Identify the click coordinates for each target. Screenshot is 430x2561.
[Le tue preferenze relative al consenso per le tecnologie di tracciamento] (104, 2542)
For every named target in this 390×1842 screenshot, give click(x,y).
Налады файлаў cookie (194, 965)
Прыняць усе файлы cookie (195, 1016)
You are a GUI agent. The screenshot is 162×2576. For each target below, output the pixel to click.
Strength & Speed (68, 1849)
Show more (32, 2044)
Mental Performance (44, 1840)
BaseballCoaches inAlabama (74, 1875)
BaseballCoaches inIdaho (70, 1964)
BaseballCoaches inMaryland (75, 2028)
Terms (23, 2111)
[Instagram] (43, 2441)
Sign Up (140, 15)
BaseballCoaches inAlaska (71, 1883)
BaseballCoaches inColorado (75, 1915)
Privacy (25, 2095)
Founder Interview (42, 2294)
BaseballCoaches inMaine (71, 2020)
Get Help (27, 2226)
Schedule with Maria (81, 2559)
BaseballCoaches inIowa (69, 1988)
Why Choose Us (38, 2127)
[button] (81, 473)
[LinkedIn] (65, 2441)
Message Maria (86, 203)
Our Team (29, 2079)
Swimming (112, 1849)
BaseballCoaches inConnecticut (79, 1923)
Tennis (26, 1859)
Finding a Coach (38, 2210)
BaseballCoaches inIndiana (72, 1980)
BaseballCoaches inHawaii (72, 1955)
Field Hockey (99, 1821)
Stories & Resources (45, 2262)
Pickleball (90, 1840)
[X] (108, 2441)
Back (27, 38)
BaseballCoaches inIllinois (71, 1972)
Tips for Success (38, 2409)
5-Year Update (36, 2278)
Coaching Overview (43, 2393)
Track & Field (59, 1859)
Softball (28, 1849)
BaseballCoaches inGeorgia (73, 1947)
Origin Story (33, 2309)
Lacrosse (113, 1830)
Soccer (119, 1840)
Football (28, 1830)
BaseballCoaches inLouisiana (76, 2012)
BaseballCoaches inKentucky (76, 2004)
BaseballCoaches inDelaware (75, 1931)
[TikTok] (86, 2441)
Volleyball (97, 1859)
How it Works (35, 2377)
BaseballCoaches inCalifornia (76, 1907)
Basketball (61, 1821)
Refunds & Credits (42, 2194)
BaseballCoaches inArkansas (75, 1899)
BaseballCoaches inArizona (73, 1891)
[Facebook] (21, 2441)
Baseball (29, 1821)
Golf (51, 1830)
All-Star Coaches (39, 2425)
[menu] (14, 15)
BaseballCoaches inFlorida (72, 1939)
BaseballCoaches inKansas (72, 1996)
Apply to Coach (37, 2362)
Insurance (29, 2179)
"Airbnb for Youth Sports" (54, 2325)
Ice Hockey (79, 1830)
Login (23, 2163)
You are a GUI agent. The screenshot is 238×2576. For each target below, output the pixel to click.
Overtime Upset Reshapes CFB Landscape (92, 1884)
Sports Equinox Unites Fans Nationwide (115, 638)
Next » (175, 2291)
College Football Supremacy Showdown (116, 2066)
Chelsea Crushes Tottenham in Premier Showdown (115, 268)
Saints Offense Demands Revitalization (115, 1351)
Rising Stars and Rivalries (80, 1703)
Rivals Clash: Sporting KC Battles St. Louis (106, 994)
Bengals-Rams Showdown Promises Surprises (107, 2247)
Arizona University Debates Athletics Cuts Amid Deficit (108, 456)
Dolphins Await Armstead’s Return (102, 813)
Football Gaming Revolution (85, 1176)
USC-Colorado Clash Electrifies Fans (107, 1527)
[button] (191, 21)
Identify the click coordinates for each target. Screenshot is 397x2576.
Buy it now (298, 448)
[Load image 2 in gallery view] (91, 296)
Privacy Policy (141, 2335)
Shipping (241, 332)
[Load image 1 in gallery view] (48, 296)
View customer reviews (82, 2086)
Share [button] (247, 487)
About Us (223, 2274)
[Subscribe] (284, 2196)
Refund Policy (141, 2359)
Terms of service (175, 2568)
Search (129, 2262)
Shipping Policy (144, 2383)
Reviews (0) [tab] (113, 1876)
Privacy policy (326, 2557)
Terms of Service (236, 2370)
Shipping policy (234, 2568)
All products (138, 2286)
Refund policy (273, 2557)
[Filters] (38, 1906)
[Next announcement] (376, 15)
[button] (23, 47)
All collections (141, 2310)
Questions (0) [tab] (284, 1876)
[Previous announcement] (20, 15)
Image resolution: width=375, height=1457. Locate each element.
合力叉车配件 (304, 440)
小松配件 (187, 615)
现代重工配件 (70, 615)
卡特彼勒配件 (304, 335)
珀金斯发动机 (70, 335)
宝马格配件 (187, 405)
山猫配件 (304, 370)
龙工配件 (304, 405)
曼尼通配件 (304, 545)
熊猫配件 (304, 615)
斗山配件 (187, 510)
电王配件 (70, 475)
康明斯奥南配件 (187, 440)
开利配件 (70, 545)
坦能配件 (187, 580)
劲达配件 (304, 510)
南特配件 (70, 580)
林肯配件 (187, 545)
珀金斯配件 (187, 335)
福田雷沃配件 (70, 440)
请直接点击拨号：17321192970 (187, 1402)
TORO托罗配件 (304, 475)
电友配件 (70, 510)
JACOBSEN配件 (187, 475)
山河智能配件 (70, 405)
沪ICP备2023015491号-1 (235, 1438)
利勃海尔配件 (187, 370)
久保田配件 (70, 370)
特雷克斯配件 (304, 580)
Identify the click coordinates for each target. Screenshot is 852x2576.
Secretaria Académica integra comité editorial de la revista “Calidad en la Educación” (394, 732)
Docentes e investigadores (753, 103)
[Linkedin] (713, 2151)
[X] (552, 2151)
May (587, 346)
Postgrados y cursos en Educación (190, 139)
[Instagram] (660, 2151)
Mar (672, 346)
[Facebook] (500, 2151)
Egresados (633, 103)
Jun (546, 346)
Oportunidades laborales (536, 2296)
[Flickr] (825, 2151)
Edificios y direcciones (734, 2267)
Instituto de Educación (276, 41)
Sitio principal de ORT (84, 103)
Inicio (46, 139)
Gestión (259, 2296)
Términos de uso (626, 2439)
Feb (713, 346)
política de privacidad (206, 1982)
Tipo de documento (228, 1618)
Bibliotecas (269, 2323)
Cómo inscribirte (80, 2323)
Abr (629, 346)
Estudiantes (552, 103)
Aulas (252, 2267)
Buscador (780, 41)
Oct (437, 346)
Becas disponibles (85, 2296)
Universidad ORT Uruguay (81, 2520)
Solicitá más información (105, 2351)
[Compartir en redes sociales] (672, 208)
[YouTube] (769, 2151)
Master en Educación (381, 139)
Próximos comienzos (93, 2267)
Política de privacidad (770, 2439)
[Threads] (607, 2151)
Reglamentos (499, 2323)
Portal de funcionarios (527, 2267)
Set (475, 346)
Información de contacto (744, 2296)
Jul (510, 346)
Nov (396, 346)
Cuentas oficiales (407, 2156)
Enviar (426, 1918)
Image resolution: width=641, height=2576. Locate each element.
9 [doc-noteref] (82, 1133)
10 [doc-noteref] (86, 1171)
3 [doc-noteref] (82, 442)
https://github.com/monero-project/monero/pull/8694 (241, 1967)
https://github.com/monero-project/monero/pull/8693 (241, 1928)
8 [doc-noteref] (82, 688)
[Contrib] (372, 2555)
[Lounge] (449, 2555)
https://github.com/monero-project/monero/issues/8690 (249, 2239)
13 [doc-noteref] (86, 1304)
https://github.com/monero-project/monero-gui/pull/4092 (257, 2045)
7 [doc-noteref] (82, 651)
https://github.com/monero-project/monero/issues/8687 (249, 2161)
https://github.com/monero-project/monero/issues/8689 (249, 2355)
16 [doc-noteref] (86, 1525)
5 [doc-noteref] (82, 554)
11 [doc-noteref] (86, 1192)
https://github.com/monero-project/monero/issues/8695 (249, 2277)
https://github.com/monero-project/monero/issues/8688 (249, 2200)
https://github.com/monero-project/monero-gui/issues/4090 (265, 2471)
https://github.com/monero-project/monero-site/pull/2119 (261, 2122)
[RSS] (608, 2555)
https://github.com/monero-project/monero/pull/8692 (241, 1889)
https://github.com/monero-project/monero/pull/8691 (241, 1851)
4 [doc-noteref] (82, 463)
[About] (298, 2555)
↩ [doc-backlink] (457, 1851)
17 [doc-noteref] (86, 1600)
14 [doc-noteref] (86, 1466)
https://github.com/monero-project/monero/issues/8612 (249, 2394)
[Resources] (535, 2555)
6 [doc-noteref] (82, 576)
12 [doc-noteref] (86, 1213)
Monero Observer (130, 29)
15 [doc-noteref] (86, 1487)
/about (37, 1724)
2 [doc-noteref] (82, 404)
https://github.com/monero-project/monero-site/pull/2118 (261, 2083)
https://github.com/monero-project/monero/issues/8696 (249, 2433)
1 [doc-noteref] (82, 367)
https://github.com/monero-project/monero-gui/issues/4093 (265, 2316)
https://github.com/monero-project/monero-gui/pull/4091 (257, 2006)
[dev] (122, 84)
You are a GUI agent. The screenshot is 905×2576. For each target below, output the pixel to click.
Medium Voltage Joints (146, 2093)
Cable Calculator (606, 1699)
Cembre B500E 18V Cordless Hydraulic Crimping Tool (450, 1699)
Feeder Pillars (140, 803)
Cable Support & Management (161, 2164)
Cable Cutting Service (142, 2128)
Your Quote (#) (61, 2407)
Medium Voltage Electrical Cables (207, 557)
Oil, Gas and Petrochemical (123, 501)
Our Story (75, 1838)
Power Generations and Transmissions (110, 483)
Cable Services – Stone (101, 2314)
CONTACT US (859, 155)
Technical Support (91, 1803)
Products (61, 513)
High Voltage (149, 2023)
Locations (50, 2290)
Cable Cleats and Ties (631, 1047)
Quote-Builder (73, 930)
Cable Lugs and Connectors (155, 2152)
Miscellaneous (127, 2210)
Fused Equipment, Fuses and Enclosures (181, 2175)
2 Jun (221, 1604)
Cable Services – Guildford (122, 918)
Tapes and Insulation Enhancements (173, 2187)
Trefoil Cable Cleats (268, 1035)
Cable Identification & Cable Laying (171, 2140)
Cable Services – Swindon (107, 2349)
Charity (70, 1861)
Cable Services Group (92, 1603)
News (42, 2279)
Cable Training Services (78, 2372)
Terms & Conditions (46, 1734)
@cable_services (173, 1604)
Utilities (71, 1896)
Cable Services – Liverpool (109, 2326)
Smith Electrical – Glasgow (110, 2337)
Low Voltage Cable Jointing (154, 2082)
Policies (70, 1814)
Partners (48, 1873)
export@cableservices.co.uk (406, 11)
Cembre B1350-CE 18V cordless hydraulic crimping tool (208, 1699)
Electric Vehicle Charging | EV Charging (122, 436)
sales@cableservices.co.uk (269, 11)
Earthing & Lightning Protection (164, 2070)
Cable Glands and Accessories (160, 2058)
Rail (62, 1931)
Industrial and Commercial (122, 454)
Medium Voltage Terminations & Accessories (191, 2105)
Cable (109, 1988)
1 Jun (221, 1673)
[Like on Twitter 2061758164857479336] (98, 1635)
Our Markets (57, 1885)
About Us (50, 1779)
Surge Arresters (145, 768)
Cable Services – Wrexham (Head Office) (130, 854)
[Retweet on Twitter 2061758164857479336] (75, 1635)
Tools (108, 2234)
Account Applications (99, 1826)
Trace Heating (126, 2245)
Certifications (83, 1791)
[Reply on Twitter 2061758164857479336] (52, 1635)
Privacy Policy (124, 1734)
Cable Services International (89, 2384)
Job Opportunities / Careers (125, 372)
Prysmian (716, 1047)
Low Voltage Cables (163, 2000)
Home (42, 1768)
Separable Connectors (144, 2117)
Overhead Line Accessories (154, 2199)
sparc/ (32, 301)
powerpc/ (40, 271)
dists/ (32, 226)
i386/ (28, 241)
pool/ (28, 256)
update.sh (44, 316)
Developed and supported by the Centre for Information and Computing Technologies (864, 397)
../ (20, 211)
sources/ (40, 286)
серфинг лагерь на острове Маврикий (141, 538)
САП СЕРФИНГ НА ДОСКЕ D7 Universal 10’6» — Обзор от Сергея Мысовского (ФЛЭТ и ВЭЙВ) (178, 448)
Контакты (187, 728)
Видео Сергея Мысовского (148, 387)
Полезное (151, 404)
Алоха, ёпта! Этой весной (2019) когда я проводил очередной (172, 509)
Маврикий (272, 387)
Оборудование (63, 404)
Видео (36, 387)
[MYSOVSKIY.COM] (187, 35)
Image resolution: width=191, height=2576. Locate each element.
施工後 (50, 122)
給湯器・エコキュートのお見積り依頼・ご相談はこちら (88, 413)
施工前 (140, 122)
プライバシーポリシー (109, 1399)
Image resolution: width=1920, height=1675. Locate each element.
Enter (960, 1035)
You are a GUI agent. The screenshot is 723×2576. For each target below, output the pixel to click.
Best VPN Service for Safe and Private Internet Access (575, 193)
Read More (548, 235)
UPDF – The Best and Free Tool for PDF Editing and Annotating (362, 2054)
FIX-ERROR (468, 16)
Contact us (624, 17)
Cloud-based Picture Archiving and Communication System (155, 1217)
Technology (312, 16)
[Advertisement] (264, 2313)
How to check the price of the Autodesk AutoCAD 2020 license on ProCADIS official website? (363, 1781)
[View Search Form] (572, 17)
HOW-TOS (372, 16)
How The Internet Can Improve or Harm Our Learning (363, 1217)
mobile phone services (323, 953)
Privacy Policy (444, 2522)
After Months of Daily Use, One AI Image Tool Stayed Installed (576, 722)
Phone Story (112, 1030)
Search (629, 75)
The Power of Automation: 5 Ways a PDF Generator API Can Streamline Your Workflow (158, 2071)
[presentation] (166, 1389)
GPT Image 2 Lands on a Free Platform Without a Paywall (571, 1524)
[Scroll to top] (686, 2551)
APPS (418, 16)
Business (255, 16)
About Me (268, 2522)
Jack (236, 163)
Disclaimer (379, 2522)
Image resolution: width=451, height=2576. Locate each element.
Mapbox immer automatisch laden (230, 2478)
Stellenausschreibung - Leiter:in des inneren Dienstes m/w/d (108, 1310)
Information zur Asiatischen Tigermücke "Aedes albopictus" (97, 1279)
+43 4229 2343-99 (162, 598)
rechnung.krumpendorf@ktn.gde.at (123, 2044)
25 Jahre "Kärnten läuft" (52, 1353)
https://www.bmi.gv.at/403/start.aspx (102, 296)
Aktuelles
+ + +
In the listing above, find the line containing "Cable Support & Management (161, 2164)" and the line containing "Cable Services – Swindon (107, 2349)". Output them and every line between, exactly, and nothing else.

◆ **Output of the exercise**
Cable Support & Management (161, 2164)
Cable Cutting Service (142, 2128)
Your Quote (#) (61, 2407)
Medium Voltage Electrical Cables (207, 557)
Oil, Gas and Petrochemical (123, 501)
Our Story (75, 1838)
Power Generations and Transmissions (110, 483)
Cable Services – Stone (101, 2314)
CONTACT US (859, 155)
Technical Support (91, 1803)
Products (61, 513)
High Voltage (149, 2023)
Locations (50, 2290)
Cable Cleats and Ties (631, 1047)
Quote-Builder (73, 930)
Cable Lugs and Connectors (155, 2152)
Miscellaneous (127, 2210)
Fused Equipment, Fuses and Enclosures (181, 2175)
2 Jun (221, 1604)
Cable Services – Guildford (122, 918)
Tapes and Insulation Enhancements (173, 2187)
Trefoil Cable Cleats (268, 1035)
Cable Identification & Cable Laying (171, 2140)
Cable Services – Swindon (107, 2349)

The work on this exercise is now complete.